Two Nodes Keep Restarting Repeatedly During TiKV Scaling

| username: jingyesi3401

[TiDB Usage Environment] Production Environment, Testing

[TiDB Version] v5.1.0

[Encountered Problem: Problem Phenomenon and Impact] Currently, there are 6 TiKV servers in the production environment. We expanded by adding 13 more TiKV servers on the afternoon of the 26th. Everything was normal at that time. Later, to speed up the process, we adjusted some parameters. However, since yesterday, two nodes have been repeatedly restarting up until now.

  1. The parameters adjusted to speed up the process are as follows:
config set leader-schedule-limit 16 
config set region-schedule-limit 8192
config set max-pending-peer-count 64
config set max-snapshot-count 64
config set replica-schedule-limit 96
  1. The parameters after recovery are as follows:

[Attachments: Screenshots/Logs/Monitoring] The TiKV logs of the two abnormal nodes are as follows:
As of December 30, 2022
Currently, the 141 node service is normal, but the tikv.log reports the following error (Figure 1), and it is unclear if it has any impact. The 139 node service is down, but the tikv.log is continuously updating. I am preparing to manually start it to see.

  1. 141 tikv.log

  2. 139 tikv.log

| username: 会飞的土拨鼠 | Original post link

Is the number of CPU cores and the memory size of the expanded TiKV nodes the same?

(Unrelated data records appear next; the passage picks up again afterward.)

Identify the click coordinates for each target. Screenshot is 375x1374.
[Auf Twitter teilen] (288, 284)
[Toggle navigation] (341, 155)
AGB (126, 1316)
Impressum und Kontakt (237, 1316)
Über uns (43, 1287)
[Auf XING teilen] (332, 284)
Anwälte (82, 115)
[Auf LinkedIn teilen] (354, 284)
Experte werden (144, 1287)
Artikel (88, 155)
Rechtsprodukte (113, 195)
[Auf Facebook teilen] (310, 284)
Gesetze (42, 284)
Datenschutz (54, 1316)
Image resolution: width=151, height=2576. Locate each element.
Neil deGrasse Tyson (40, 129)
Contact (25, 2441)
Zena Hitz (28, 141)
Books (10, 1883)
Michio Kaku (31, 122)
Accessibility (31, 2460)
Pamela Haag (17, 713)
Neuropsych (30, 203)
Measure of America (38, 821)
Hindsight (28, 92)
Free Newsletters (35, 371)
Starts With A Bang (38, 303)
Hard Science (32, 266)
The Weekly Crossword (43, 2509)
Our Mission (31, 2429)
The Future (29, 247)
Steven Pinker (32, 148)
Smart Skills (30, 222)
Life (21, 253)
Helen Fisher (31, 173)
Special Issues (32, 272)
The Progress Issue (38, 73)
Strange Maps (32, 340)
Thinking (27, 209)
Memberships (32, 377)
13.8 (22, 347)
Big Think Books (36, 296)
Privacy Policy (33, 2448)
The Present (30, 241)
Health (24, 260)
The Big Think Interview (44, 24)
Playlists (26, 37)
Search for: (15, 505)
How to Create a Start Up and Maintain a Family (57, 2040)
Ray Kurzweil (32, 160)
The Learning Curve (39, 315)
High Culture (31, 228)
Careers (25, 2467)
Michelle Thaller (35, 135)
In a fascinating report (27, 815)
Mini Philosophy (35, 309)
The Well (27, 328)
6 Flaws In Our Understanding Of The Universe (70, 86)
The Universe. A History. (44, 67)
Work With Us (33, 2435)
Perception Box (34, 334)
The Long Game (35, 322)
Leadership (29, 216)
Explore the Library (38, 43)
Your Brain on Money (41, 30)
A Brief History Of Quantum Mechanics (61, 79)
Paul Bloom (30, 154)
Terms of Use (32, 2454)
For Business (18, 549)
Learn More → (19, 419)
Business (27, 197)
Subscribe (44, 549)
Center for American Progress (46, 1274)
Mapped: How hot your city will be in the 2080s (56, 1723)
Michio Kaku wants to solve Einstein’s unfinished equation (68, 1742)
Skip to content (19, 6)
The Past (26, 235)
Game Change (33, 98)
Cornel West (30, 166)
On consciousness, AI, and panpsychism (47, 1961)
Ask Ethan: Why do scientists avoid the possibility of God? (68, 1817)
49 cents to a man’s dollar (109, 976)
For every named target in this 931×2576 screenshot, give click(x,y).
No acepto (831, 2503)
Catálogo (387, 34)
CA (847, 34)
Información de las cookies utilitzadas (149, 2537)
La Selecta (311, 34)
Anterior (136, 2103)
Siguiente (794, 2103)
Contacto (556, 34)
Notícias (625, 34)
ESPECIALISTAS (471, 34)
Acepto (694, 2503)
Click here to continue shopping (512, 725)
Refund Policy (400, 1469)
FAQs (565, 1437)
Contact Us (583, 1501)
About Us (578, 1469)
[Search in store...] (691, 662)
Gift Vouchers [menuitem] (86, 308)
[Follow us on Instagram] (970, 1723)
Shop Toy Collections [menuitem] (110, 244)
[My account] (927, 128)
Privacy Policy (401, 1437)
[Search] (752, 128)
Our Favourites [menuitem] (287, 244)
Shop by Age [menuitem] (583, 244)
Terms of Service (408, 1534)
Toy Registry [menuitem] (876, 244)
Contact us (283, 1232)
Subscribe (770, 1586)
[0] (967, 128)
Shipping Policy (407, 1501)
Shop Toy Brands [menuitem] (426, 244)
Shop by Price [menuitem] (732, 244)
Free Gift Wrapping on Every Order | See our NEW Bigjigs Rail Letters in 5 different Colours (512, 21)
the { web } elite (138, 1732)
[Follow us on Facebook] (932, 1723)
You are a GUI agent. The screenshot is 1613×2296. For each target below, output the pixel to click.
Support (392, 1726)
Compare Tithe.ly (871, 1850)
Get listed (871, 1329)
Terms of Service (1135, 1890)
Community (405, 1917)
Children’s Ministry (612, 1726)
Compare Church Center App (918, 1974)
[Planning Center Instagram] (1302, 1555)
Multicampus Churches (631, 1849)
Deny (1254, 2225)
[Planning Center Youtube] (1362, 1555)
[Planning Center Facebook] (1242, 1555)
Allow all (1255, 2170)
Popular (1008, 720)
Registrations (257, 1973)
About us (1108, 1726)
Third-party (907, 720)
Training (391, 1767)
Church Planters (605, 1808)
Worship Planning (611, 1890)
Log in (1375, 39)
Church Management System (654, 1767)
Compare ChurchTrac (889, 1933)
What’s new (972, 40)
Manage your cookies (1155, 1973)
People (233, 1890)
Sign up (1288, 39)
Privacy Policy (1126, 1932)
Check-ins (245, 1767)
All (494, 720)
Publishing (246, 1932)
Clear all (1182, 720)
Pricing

| username: jingyesi3401 | Original post link

The same, 16-core CPU, 64GB memory.

| username: 裤衩儿飞上天 | Original post link

How is the disk performance of the restarted node? Check the IO situation.

| username: 会飞的土拨鼠 | Original post link

At this point, you need to analyze the resource usage of the restarted node, such as memory usage, CPU usage, disk I/O, and network bandwidth. Then, check the load status of the TiKV nodes using the TiDB Grafana dashboard.

| username: jingyesi3401 | Original post link

The old 6 TiKV nodes have the same disk configuration, all-flash storage.

| username: Minorli-PingCAP | Original post link

Use tiup check to verify if the operating system configuration of the newly added node passes.